In thinking about how my classmates personal experience shaped her professional path, I thought about how many people I know who have found their life calling through the moment or the experience that initially broke them. I didn’t think I could be one of those people for a long time. I felt like the story hurt too much. I felt like I had to swallow it down as far as it would go. But that didn’t honor the babies that I lost, and it didn’t honor my heart or my motherhood.
Trauma processing has changed some of that. My grief is in a totally different place than it was six months ago. And that’s not a flippant statement, or one to indicate that there is no longer be grief. There will always be grief. AND, I continue to try my damndest to make that grief bearable, to create and keep a connection with the three babies I have in the stars that doesn’t center around heartbreak, suffering and my own survival.
Stepping back into that space now, not to relieve my own trauma, but to use it to offer comfort to others? Now that feels like emerging. That feels like progress. That feels like a new stage in my grieving. A new stage in my living, even.
Teaching people how to sit besides someone’s grief? How to hold someone’s tender heart? How to show up in the middle of the night with snacks and sit in the silence? People need a guide on that. Grief makes people uncomfortable. They don’t know what to say or do so they don’t say or do anything at all. People don’t know how to grieve in community unless they’ve already lost someone they loved like that. What if I could provide direction? Suggestion? What I could talk about what I had that helped me, and what I needed (but didn’t receive) that could’ve helped me?
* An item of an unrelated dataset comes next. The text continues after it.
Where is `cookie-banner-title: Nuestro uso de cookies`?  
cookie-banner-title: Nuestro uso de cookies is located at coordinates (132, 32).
What if I could help write a guide on how to love the brokenhearted back to life?
In a world that often rushes past grief, pretending it doesn’t exist, people like me can easily get lost. Without having someone in my life to hold the bottle of glue until I was ready to start putting the pieces back together, without having people who were available at least through the phone to sit with me in my grieving, to meet me with grace and compassion and presence and care, I don’t think I would’ve gotten here. I don’t think I would’ve gotten anywhere.
This morning as I start to get ready for my day, I think about emerging. I think about transition. About change. About how grief may be a thing we all have in common, but that it looks different on everyone. & That it isn't just death we have to grieve. Sometimes, it's life, or it's loss, or it's change.
I think there’s a place for me there. I think theres a place where my words can help. I think that’s the way ultimately, that I turn my pain into purpose. And I hope that feels real too.
I hope if it’s something you would’ve wanted, or you know someone who would’ve benefitted from it - I’d love to hear about it below. How can I create written space, a guide, for the grievers and for their loved ones? For families? For communities?
I’m open to all of the suggestions.
& To N, V + R - This mama will love you fiercely, forever and always.
"People don’t know how to grieve in community unless they’ve already lost someone they loved like that."
I have found this to be 100% true. The people who cared for me the best when my mom died were the people who had lost their own mothers. I have a hard time wrapping my head around how to capture that lesson on paper for people who have not lived it. It's a noble aspiration!